役員給与の損金算入についての見直し・・・法人が役員に支給する利益を基礎として算定される給与のうち、非同族法人が業務を執行する役員に支給する給与で、一定の要件を満たすものは損金に算入できます。このほか、実質的な1人会社(オーナー及び同族関係者が株式の90%以上を保有し且つ業務に従事する役員の過半数を占めている同族会社)のオーナーへの役員給与について、「経費の二重控除」に相当する給与所得控除相当部分の法人段階での損金算入が制限される(損金に算入しない)ことになります。(但し、適用除外ケースあり。)
交際費の見直し・・・交際費等の損金不参入制度については適用制限を2年延長しますが、資本金に関係なく一人当たり5千円以下の飲食費(役職員間は除く)を除外するので、それらの損金算入が可能となります。

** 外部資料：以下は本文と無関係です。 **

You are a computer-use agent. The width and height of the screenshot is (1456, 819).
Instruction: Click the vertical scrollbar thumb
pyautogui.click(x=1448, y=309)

少額減価償却資産取得価額の損金算入制度の見直し・・・中小企業者に特例として認められていた30万円未満で取得した少額減価償却資産の全額損金算入が、合計で300万円までと制限は加えられますが、適用制限が2年延長されます。
中小企業投資促進税制の拡充と延長・・・中小企業者が一定の機械を取得した場合に、取得価額の7%の税額控除と30%の特別焼却との選択適用ができる対象設備から、電子計算機以外の器具備品を除外した上に、新たに一定のソフトウェアとデジタル複合機を追加します。また、適用期間が2年延長されます。
相続税・贈与税関係
物納制度の見直し・・・納税環境整備の一環として、管理処分不適格財産については、抵当権付き不動産・境界が不明確な土地等や定款に譲渡制限が規定されている株式等、より具体的な限定列挙となります。この結果、従来は物納申請後に不適格とされることもあった非上場株式や市街化調製区域内の農地・山林についても、要件を満たせば物納の対象となります。また、物納申請の審査機関については、原則3ヶ月以内とすることが明記され、従来の1年以上から大幅に短縮されます。更に、従来は申告後に書類のやり取りで時間が掛かりましたが、必要書類を財産毎に法定することで迅速化を図ります。なお、改正後の物納制度は、平成18年4月1日以降に相続・遺贈により取得した財産に係る相続税について適用されることになります。
住宅取得等資金に係る相続時精算課税制度の延長・・・平成17年12月末で打ち切られる予定であった住宅取得等資金に係る相続時精算課税制度の特例については、その適用期限が平成19年12月末まで2年間延長されることになります。